Every line below that includes "item" counts toward the total. Report that total alone.

*** Opening of Record set ***

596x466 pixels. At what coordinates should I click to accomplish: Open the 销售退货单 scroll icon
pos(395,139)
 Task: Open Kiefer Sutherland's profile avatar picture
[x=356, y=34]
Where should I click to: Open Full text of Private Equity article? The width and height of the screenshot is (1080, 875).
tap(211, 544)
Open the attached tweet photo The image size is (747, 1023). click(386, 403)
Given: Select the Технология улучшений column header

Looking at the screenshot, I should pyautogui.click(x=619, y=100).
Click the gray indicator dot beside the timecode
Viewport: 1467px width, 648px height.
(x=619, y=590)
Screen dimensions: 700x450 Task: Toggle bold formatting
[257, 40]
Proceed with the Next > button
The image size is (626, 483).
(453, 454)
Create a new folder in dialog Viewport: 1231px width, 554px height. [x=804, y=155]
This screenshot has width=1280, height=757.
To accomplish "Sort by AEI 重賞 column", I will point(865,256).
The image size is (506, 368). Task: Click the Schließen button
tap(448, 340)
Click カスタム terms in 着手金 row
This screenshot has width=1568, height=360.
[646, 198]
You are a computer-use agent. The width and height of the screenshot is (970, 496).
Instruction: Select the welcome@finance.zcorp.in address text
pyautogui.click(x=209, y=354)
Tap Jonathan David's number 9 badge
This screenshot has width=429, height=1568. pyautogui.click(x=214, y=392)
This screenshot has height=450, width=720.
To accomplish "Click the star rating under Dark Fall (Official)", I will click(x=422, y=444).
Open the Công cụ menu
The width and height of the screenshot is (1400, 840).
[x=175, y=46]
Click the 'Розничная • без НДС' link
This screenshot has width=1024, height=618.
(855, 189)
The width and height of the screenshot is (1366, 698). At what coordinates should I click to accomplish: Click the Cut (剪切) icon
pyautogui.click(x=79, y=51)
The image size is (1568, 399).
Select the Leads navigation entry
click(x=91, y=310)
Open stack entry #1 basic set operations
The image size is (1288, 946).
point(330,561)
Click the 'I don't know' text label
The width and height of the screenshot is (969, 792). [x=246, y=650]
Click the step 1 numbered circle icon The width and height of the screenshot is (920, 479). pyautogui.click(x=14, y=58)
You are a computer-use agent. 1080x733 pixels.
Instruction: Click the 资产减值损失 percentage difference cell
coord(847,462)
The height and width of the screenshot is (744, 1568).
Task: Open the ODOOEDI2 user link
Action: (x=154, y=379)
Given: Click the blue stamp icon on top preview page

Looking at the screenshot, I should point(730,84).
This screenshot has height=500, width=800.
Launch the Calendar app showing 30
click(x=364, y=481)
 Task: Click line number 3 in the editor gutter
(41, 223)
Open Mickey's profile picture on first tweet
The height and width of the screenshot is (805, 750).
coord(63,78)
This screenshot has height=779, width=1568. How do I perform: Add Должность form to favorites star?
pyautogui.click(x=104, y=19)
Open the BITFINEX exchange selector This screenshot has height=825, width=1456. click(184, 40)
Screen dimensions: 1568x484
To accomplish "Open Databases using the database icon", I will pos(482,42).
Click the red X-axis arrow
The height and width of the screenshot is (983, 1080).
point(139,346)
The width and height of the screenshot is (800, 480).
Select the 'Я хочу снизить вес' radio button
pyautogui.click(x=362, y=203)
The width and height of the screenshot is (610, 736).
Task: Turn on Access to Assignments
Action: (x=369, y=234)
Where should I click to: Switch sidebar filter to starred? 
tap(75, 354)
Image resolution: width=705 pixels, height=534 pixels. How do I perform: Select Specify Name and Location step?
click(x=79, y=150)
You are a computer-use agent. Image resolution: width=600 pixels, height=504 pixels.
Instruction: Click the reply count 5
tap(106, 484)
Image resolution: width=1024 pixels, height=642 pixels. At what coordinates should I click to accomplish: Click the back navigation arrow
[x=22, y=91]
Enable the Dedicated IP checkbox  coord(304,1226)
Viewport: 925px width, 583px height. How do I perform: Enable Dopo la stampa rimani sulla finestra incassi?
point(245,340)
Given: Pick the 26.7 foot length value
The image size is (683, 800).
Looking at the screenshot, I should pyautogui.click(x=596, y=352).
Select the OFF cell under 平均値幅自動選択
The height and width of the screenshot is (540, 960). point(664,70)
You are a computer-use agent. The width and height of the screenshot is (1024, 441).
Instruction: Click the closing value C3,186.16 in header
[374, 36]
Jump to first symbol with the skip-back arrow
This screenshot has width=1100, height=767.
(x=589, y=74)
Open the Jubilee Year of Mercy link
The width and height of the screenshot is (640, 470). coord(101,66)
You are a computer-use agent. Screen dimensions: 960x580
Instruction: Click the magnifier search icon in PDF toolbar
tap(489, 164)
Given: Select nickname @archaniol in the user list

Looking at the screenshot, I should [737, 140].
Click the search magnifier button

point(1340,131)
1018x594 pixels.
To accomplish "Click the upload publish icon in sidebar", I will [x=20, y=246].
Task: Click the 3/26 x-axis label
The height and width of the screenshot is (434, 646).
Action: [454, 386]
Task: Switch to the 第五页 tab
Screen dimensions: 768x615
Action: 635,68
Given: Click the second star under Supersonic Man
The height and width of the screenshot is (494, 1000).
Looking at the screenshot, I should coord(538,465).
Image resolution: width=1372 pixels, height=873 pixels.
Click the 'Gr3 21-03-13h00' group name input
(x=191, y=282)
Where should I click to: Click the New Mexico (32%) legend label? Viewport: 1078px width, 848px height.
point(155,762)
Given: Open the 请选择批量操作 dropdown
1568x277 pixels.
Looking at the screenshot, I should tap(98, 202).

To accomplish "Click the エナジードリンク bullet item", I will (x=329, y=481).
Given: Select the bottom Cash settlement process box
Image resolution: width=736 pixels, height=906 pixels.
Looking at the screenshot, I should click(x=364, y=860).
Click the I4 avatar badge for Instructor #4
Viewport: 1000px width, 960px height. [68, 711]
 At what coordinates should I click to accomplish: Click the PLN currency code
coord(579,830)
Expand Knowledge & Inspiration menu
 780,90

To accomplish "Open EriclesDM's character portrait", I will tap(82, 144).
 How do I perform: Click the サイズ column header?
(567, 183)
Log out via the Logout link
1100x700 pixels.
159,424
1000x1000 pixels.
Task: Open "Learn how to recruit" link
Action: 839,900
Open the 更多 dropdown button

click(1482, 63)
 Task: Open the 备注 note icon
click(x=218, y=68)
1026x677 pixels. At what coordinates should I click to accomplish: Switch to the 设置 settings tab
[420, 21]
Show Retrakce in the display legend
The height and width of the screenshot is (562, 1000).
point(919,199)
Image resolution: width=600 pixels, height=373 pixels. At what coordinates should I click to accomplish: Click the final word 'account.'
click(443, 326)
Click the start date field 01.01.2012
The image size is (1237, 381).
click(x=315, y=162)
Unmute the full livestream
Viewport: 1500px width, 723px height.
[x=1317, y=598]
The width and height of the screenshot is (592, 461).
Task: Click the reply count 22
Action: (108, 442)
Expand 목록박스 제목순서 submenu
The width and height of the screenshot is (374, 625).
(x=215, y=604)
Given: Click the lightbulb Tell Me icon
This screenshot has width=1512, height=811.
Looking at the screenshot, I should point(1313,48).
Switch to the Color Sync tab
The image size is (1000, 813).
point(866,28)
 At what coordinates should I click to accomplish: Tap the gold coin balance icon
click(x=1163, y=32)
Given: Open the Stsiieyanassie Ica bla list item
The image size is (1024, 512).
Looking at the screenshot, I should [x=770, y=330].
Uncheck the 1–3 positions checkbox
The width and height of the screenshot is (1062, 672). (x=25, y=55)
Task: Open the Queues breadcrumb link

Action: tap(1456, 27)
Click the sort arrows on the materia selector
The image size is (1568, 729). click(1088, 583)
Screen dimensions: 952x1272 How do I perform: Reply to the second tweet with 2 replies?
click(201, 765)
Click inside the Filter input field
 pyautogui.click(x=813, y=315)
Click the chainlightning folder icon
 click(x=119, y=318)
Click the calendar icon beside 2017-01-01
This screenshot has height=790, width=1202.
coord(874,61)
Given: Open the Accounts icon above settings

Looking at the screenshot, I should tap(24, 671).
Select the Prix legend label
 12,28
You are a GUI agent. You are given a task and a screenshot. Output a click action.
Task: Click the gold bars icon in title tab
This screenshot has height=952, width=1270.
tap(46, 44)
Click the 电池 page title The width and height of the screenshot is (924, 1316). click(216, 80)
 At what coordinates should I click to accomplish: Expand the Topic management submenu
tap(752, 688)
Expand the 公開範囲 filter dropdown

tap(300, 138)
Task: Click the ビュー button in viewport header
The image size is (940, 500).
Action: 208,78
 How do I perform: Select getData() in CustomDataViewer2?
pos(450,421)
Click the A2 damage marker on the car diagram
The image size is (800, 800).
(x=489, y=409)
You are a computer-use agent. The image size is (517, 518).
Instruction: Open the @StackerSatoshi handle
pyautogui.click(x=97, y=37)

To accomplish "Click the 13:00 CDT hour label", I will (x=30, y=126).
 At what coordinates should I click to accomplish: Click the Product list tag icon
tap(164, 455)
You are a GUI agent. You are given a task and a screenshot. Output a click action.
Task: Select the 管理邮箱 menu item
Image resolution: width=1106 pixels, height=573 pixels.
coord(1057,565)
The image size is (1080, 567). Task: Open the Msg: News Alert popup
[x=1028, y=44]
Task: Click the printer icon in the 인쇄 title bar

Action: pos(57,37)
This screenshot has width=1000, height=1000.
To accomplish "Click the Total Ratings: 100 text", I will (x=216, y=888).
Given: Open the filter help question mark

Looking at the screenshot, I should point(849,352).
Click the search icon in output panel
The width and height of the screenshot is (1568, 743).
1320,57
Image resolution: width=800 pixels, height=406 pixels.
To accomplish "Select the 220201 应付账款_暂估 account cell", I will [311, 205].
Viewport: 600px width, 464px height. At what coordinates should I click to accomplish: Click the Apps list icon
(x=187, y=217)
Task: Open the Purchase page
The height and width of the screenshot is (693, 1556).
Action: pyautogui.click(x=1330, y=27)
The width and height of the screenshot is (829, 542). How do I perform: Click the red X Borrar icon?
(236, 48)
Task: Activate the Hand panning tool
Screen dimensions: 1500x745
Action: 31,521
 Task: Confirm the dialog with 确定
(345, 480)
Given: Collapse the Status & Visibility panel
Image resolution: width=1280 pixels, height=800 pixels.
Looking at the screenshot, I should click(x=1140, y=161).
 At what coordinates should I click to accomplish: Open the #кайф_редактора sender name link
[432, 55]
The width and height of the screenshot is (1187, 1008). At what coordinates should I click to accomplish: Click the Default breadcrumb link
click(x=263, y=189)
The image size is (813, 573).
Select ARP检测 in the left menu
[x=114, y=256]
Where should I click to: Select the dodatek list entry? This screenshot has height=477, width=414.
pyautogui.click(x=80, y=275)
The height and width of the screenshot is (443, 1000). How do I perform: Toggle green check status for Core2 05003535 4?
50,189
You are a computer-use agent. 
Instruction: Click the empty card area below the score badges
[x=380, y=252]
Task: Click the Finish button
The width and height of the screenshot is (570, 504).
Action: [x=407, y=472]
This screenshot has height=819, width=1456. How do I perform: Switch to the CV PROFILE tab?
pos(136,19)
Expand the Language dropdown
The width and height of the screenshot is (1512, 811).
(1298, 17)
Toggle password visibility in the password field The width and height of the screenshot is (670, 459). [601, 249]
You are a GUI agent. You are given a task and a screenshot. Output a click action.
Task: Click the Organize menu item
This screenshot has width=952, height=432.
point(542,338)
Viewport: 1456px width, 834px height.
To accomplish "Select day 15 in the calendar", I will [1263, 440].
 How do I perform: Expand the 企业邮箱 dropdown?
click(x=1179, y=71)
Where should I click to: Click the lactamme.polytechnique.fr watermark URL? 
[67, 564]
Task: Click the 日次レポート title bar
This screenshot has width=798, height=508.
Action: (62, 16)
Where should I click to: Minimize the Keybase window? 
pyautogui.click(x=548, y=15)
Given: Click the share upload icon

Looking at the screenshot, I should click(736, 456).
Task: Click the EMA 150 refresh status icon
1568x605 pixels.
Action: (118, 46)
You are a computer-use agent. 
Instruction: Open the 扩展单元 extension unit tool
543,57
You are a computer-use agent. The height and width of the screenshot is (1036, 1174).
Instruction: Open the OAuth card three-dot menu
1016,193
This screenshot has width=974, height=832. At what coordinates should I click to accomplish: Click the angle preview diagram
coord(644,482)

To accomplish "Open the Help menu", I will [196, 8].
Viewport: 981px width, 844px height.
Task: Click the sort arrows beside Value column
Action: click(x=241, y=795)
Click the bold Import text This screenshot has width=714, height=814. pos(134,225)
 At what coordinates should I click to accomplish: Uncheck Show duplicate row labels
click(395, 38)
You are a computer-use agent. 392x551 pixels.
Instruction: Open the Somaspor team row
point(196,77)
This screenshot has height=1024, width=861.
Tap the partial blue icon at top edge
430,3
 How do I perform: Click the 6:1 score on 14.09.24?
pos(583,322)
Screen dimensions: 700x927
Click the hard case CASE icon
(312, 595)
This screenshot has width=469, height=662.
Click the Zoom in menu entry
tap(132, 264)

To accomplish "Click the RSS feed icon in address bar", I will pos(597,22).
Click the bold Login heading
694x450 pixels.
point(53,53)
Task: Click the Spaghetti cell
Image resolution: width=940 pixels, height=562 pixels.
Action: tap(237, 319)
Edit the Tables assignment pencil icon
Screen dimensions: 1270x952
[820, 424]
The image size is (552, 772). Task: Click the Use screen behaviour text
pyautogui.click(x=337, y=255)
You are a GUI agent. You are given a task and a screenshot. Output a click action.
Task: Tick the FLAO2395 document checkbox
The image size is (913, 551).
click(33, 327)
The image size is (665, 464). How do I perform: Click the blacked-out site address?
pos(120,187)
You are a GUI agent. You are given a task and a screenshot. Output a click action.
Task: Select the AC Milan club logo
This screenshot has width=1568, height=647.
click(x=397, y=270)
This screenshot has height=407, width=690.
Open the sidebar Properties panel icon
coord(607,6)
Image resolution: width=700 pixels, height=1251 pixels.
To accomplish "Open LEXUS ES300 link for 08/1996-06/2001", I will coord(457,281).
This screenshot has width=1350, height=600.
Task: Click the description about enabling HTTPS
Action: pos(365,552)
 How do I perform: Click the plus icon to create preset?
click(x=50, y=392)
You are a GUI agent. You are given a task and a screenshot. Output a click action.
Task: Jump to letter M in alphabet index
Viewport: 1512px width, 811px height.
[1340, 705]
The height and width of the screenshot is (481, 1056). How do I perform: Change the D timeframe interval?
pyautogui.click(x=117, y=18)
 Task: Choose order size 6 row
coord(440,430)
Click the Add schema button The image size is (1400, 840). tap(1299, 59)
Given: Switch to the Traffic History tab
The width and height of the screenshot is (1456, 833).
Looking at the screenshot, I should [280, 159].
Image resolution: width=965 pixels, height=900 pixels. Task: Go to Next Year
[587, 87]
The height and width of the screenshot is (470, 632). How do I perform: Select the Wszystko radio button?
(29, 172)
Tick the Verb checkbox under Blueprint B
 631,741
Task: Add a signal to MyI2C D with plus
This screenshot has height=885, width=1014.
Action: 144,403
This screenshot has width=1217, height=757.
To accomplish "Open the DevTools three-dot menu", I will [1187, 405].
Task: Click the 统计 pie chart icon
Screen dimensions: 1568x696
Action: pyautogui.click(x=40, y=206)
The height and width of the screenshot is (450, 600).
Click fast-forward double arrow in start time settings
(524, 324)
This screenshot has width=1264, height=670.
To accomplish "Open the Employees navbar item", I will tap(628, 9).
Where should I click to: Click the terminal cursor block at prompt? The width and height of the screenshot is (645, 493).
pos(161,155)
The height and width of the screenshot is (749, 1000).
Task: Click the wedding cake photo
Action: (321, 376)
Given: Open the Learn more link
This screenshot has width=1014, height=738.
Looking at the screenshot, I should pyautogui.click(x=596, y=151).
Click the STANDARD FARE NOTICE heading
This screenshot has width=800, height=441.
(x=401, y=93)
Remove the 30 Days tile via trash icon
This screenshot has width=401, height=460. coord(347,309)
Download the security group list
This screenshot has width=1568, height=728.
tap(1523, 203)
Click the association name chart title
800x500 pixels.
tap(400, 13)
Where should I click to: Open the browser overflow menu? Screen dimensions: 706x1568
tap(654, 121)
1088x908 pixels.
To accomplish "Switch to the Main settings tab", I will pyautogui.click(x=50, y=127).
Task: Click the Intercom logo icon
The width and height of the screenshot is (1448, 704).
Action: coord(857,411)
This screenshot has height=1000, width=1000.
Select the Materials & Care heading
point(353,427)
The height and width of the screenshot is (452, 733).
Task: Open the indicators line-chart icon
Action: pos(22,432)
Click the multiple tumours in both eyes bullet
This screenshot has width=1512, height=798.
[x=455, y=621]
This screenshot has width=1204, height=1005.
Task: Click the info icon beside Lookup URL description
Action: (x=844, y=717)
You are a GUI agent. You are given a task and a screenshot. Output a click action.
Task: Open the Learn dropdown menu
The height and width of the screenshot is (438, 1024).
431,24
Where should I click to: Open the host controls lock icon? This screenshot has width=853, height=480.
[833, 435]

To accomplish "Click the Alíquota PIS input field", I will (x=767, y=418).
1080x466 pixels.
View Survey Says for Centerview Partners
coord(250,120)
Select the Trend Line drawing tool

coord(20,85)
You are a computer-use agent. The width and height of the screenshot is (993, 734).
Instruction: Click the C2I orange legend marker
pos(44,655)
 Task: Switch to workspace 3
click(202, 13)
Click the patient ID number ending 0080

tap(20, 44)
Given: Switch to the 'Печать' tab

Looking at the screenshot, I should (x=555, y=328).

*** Close of Record set ***

__Task result__
5